2007年6月まで日本貿易振興機構(JETRO)
ニューヨークセンターにおいてIT分野の調査
を担当。インターネット、ITサービス、セキ
ュリティ分野などの動向を毎月まとめた
「ニューヨークだより」はIT業界関係者の注
目を集めた。現在、日経ビジネスオンライン
にて『渡辺弘美の「IT時評」』を連載中。
近著(共著)に『セカンドライフ創世記』
(インプレス)がある。
東京工業大学卒。福岡県出身。
http://web.mac.com/hiroyoshi.w/
―最初に今回出版された『ウェブを変える10の破壊的トレンド』を執筆するに至った経緯をお聞かせください。

渡辺●
もともとは2004年6月から2007年6月までの3年間、日本貿易振興機構(JETRO)ニューヨークセンターでIT分野の調査を担当していたことがきっかけです。

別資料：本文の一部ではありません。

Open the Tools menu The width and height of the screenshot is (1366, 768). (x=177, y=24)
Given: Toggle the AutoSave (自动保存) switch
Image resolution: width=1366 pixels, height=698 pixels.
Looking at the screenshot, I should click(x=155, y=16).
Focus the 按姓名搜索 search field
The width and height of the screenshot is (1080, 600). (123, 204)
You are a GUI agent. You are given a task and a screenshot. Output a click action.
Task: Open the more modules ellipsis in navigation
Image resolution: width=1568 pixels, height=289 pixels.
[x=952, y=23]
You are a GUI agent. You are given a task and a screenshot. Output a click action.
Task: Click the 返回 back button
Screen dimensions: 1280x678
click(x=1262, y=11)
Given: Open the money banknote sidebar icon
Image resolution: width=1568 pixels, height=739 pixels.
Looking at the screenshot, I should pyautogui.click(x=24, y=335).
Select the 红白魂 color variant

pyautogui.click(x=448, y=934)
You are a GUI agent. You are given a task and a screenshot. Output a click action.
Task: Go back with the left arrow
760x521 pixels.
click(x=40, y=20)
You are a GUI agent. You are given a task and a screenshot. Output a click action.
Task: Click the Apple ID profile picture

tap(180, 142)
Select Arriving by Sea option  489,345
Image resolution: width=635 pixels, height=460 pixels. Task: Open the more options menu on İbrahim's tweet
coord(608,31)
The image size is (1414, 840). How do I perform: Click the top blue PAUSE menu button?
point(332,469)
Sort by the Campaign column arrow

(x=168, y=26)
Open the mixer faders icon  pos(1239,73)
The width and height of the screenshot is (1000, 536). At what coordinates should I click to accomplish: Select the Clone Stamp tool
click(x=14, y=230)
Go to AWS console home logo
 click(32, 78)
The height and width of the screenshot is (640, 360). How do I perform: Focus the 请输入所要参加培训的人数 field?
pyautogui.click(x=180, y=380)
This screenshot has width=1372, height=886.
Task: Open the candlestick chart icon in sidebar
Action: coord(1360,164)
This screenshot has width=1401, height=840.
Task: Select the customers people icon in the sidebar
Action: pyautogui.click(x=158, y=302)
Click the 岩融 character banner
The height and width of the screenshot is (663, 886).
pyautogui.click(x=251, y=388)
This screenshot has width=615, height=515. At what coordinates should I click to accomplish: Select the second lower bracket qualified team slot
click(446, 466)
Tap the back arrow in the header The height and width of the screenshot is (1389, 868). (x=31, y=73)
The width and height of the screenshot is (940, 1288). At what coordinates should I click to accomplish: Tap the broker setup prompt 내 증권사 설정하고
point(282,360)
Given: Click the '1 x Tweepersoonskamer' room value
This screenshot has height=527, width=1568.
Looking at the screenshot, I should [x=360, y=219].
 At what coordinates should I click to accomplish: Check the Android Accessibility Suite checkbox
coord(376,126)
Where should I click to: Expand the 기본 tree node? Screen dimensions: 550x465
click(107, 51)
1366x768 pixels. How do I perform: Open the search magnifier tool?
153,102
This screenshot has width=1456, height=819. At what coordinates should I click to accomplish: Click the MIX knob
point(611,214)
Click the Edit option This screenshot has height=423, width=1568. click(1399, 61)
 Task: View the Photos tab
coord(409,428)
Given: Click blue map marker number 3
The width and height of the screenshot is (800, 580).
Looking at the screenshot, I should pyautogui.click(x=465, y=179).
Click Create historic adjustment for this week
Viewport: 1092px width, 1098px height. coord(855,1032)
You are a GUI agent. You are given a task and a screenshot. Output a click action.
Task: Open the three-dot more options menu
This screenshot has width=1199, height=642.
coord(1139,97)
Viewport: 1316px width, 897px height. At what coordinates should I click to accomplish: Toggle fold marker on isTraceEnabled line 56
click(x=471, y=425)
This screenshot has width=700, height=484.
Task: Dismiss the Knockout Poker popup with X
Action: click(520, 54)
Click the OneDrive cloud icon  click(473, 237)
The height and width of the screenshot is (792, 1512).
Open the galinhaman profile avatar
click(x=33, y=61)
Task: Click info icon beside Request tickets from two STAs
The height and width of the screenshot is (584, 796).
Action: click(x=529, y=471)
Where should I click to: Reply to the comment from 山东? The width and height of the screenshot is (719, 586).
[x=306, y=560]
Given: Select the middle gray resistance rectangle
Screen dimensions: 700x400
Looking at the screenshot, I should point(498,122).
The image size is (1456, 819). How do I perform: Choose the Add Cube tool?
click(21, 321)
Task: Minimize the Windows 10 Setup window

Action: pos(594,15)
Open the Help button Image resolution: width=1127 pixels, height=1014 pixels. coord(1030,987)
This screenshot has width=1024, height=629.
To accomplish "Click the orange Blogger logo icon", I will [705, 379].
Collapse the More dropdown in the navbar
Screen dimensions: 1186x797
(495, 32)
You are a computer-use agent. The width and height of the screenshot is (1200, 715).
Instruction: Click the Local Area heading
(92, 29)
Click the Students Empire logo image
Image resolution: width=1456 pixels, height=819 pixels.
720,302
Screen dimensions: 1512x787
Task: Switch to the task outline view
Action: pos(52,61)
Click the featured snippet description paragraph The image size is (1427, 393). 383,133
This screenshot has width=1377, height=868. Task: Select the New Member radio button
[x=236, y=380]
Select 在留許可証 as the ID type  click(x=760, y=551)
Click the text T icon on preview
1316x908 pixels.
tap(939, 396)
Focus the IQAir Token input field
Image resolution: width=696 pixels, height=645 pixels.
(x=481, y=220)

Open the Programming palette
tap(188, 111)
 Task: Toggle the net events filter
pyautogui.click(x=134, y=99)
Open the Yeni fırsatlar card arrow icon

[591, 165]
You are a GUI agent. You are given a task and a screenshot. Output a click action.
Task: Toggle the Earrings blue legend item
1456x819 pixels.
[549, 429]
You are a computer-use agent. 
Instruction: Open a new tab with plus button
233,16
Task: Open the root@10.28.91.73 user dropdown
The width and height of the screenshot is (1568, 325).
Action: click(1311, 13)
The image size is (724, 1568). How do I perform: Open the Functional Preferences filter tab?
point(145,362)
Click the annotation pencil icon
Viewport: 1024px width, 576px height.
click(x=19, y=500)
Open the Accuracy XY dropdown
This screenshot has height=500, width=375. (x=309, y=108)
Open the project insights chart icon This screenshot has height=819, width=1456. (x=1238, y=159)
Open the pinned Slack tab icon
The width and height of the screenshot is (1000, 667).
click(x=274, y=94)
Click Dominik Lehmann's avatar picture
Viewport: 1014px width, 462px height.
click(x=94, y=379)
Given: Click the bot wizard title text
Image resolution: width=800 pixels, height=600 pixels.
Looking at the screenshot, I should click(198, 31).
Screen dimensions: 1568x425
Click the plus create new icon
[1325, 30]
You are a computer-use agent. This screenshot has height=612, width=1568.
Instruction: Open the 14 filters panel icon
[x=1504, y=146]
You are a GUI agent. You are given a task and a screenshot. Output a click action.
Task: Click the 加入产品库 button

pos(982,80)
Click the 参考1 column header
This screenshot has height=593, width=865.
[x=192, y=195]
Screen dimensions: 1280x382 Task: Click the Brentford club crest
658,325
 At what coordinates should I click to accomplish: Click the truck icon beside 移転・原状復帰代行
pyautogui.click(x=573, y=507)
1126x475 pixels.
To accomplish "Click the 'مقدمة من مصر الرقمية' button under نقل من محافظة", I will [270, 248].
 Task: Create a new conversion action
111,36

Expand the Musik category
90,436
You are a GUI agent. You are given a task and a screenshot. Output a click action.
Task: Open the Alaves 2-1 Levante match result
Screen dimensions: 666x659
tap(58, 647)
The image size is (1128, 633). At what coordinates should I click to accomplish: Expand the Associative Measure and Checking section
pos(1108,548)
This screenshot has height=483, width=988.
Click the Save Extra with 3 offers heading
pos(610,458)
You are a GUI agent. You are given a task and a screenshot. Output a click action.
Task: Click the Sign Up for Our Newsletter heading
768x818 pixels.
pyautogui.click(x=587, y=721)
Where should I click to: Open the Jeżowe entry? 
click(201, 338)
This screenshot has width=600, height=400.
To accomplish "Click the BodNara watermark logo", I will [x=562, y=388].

 最初の2年間は主にセキュリティ関連やエンタープライズのSOA動向などを中心に調査を行っていました。その後、Web2.0に代表されるようにコンシューマに近いレベルでのテクノロジーの進化が注目されるようになり、それを企業が積極的にビジネスに取り入れ、活用する動きが目立ってきました。企業内でのSNSやブログの活用などがいい例でしょう。いわゆる「ITのコンシューマ化」です。コンシューマのテクノロジーがエンタープライズへ広がっていくという新しい流れが生まれつつあるのを感じ、後半の1年間は主にITのコンシューマ化に関する最先端の動きを調査していました。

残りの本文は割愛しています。